Despite the anxieties of many Jews, she believes “we are still very lucky to live in the UK”.
But she has shown a willingness to take decisions which are not universally popular — such as supporting a referral to press complaints body Ipso of a Sun column referring to “the Muslim problem”. Some deputies were critical about acting against the Israel-friendly journalist who wrote the piece.
At one of the hustings for president, she said she would not have emulated Mr Arkush and put out a statement welcoming Donald Trump’s decision to move the American embassy in Israel to Jerusalem — though making it clear she believed it was Israel’s right to choose where to locate its capital.
Apart from Mr Cohen, who is chairman of Labour Friends of Israel and a JLC trustee, Mrs van der Zyl’s bid for the presidency was supported by the youngest of the Board’s vice-presidential candidates Tal Ofer and former senior vice-president Jerry Lewis.
After an arduous campaign with no fewer than six hustings in just over a fortnight, victory must have been a relief but she had little time to celebrate. The following day, she was up at 5am to prepare for an interview on Labour antisemitism with John Humphrys on the Today programme.
She and Jonathan Goldstein are due next to meet Jeremy Corbyn in July, when she will see if “actions speak louder than words. This is not a situation which in my view is going to be resolved overnight. There may be more questions, debates, select committee hearings, disciplinary cases.”
Earlier this week, she was with Mr Arkush drawing up a statement on the violence in Gaza.
“I don’t think the Board could simply stay silent. It is for the Board to show leadership,” she says.
Now, she will have to juggle her legal career with even greater communal responsibilities, though, as a self-employed partner with City law firm Gordon Dadds, she has some control over her working time.
She hopes to extend the Board’s Invest in Peace initiative. It has backed visits from the Bereaved Families Forum, which brings together Israeli and Palestinian parents who have lost children in the conflict.

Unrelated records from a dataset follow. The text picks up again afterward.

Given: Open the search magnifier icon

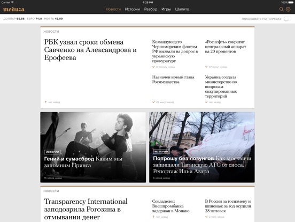Looking at the screenshot, I should (281, 9).
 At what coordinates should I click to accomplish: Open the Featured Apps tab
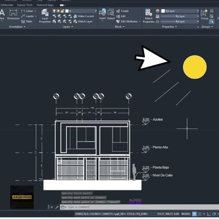45,5
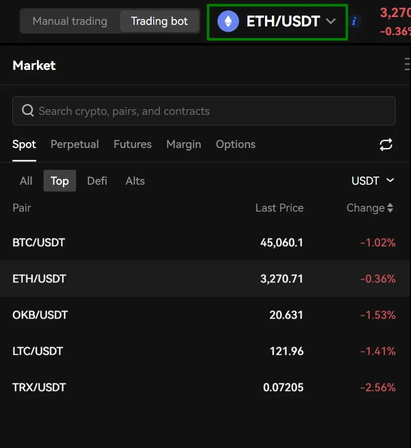Click the swap arrows icon beside Options
The image size is (411, 448).
386,144
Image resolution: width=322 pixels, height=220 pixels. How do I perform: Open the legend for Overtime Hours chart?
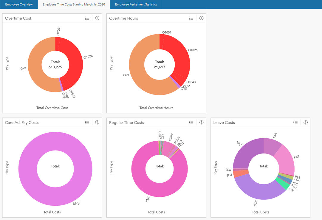191,18
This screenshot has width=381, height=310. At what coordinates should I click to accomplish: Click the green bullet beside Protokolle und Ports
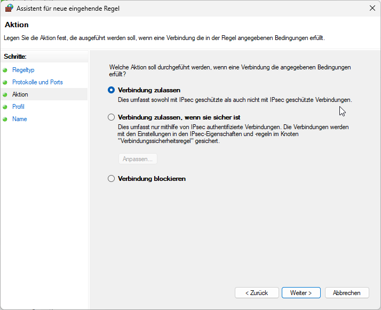6,82
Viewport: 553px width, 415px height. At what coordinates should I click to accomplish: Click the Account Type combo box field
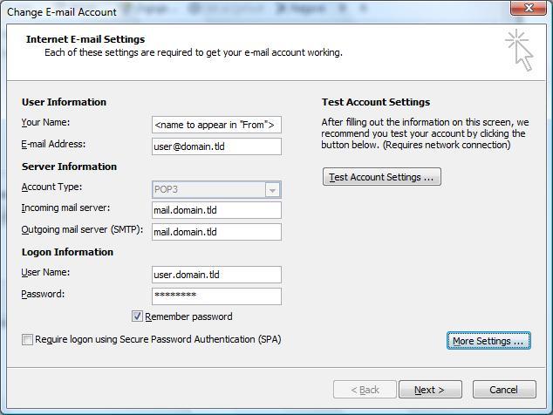click(216, 190)
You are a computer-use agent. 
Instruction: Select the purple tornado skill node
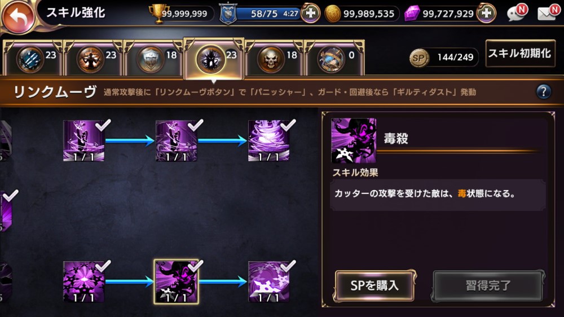[x=268, y=140]
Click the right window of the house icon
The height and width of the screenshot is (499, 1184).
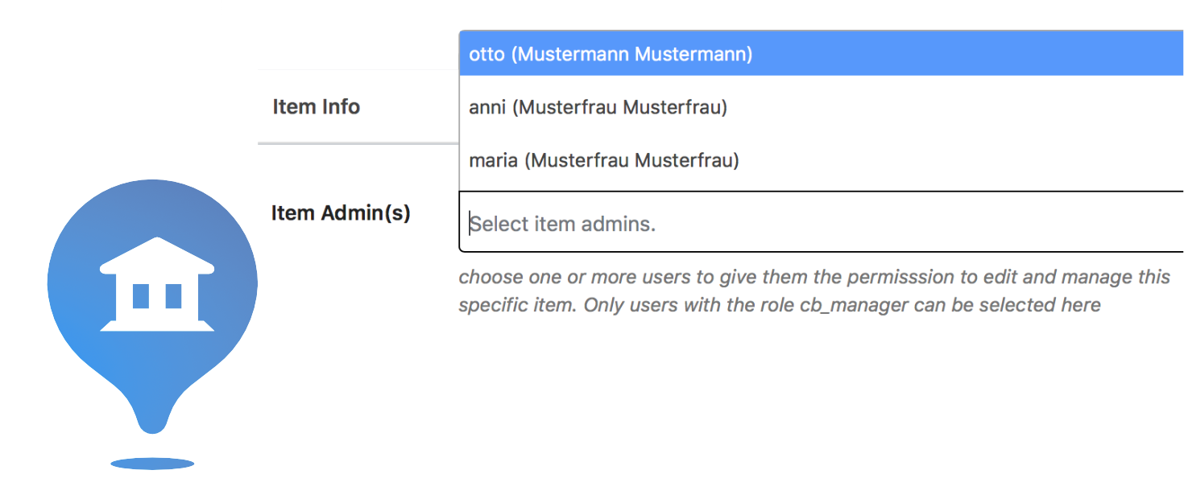pyautogui.click(x=173, y=296)
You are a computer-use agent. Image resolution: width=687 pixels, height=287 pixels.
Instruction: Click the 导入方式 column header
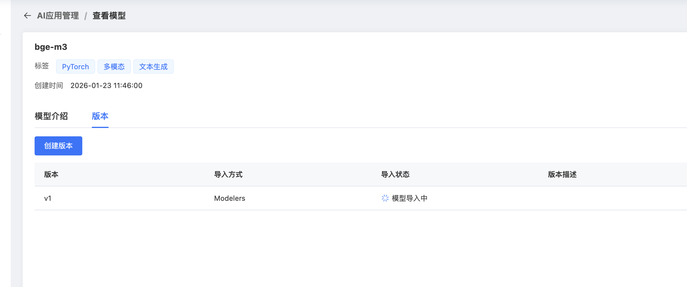click(228, 175)
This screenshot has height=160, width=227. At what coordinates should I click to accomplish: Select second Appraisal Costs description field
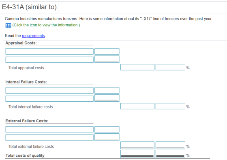point(49,60)
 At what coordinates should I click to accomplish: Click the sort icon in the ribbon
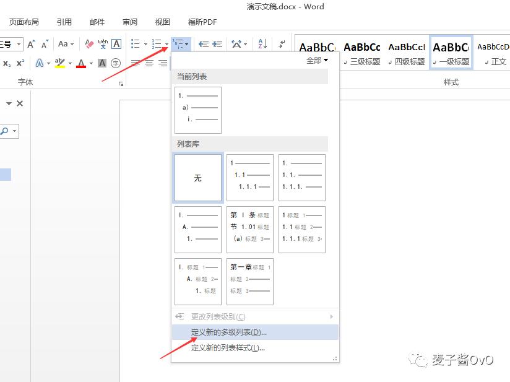262,43
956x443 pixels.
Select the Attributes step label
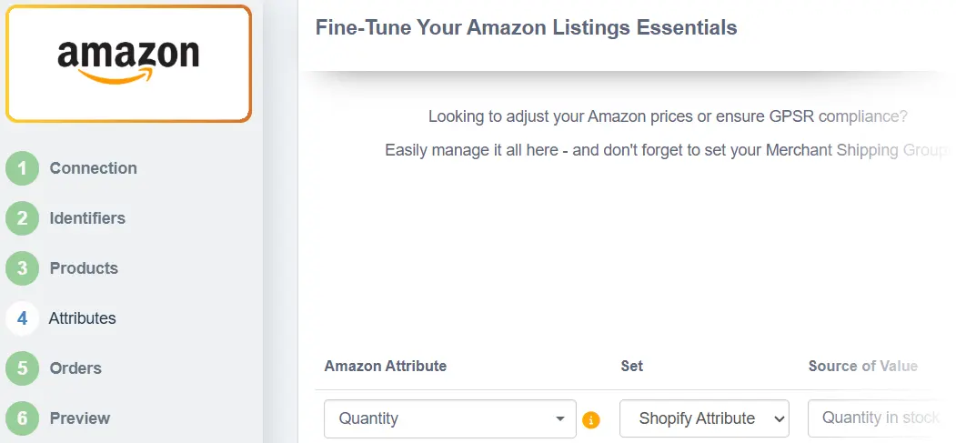point(82,318)
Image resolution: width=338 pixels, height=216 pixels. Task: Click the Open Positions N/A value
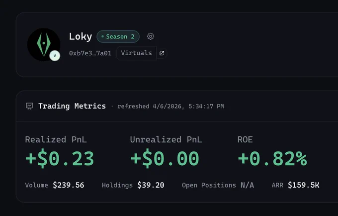tap(247, 185)

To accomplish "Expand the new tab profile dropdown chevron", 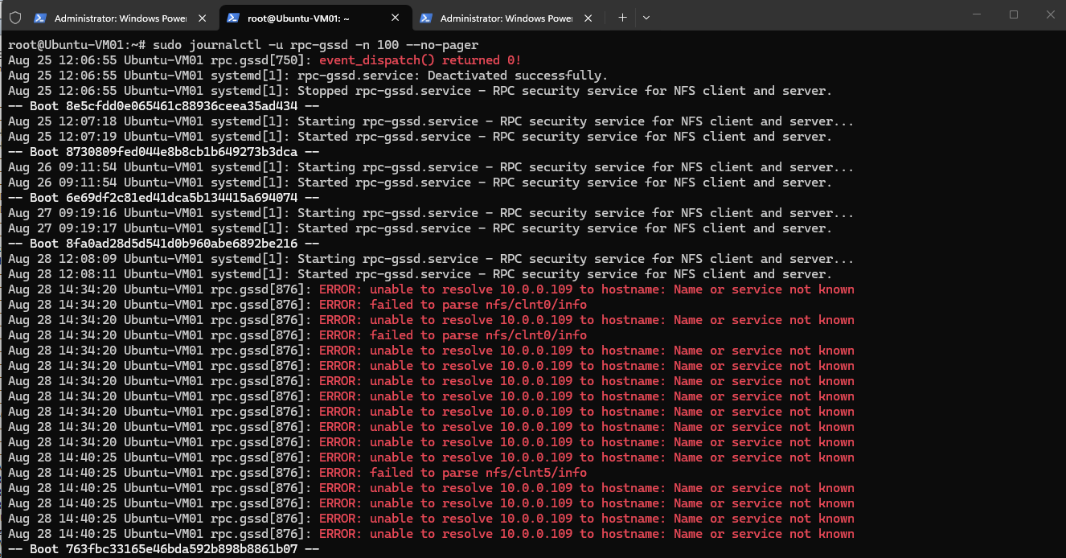I will click(x=646, y=17).
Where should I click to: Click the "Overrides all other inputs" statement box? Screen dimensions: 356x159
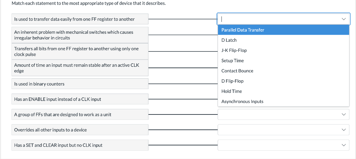(x=80, y=130)
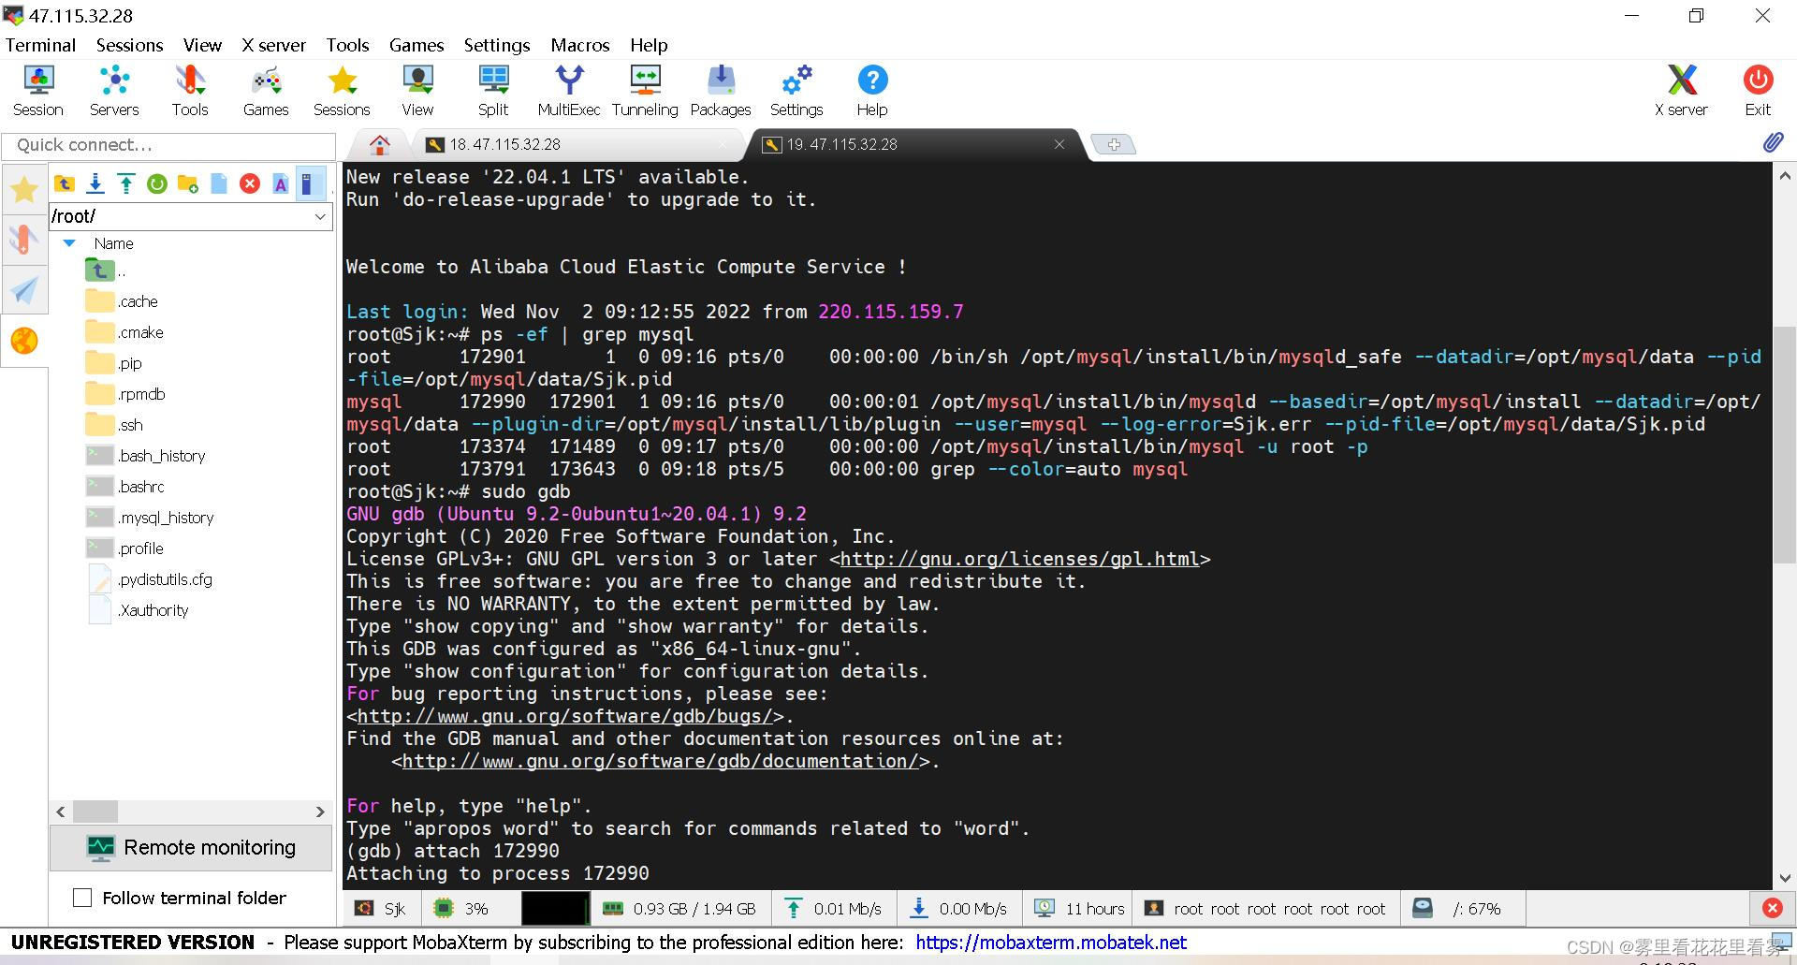Enable Follow terminal folder checkbox
This screenshot has width=1797, height=965.
point(82,898)
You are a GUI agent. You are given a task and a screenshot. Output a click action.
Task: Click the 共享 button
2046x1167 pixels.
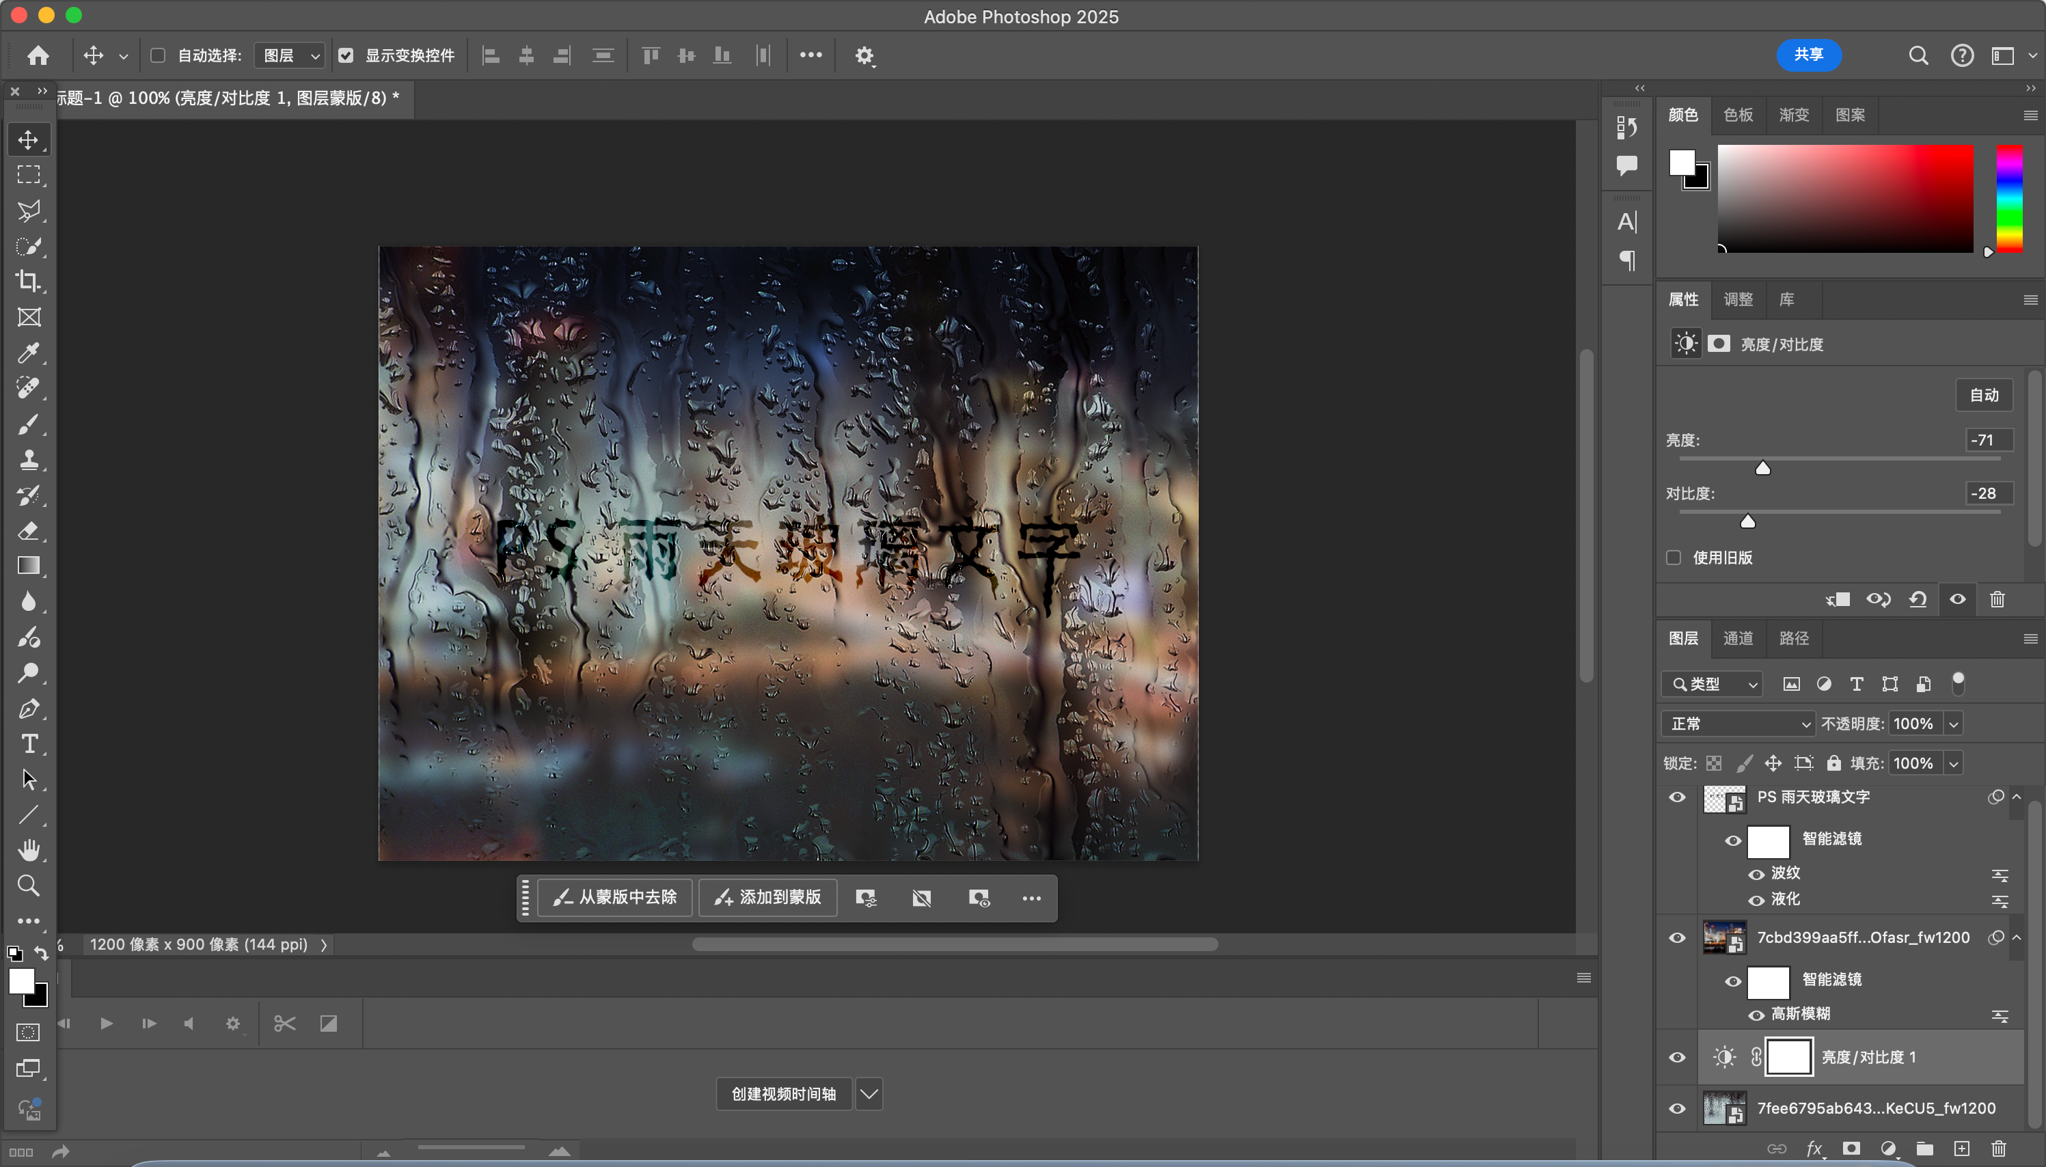(1808, 55)
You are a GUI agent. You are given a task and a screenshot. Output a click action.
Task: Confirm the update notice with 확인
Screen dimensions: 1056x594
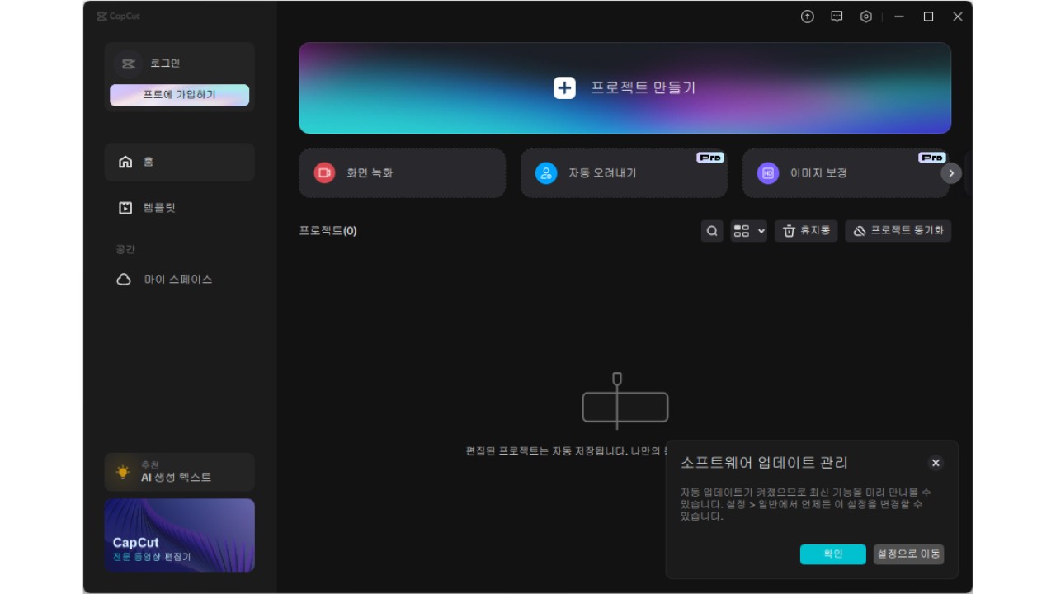(832, 554)
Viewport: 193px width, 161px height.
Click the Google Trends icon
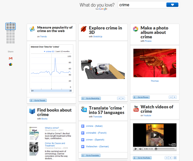tap(32, 29)
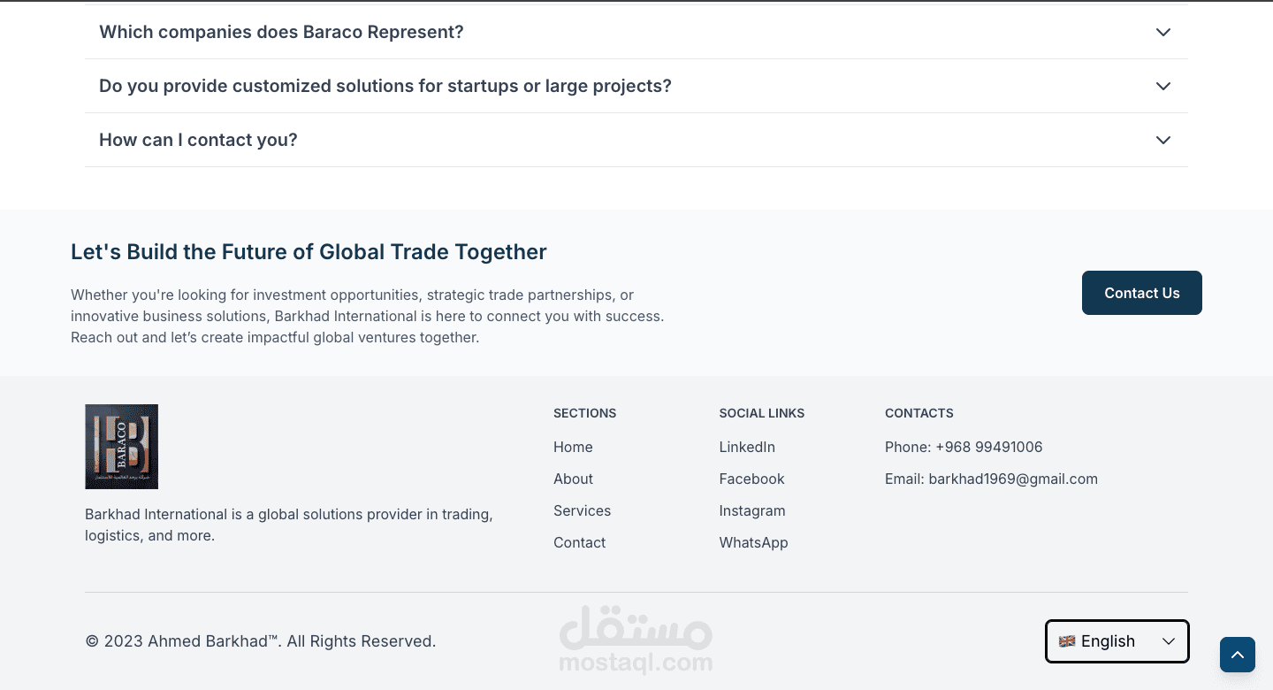1273x690 pixels.
Task: Open the LinkedIn social link
Action: (x=747, y=448)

Now the Board also wants to partner the educational organisation Solutions, Not Sides. “Instead of importing conflict, we want to try and export a message of reconciliation,” she explains.
Mrs van der Zyl also wants to find ways to encourage younger Jews to share in decision-making and to attract unaffiliated Jews. “We have got to do something, because we all know traditional synagogue membership is declining and it can’t be something that’s ignored. I think,” she argues, “the Board has to take a lead.”